[start of Supplied data]

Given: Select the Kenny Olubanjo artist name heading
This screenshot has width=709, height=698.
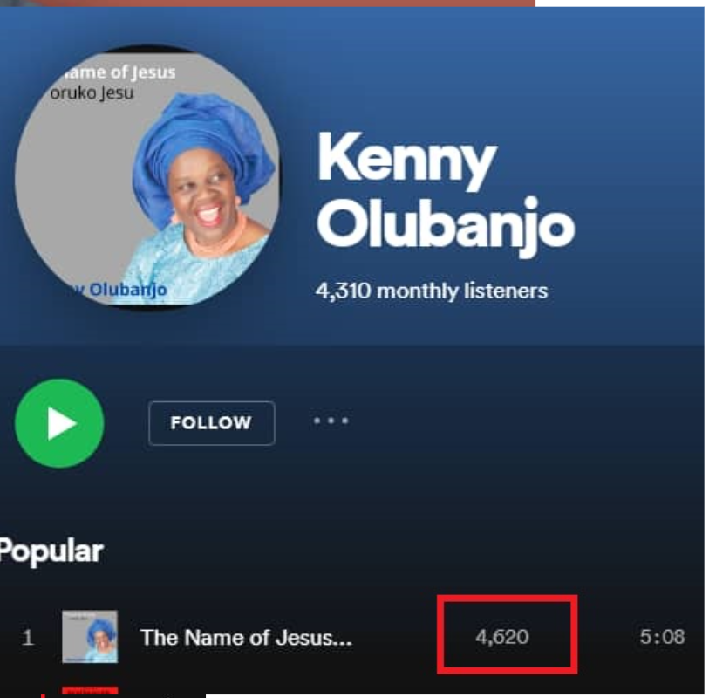Looking at the screenshot, I should coord(446,192).
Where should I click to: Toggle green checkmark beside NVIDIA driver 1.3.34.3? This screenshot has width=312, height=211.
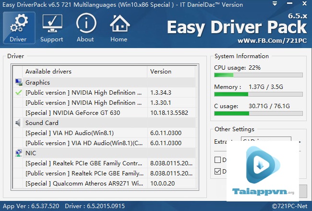coord(19,92)
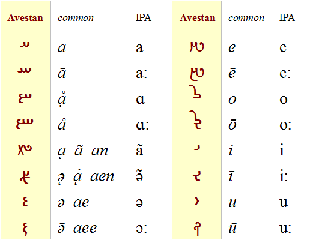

[end of Supplied data]

- Exercise prompt
Please write out every line of the records above word for word, leaving the pictures out.

- Written answer
Given: Select the Kenny Olubanjo artist name heading
This screenshot has width=709, height=698.
Looking at the screenshot, I should coord(446,192).
Where should I click to: Toggle green checkmark beside NVIDIA driver 1.3.34.3? This screenshot has width=312, height=211.
coord(19,92)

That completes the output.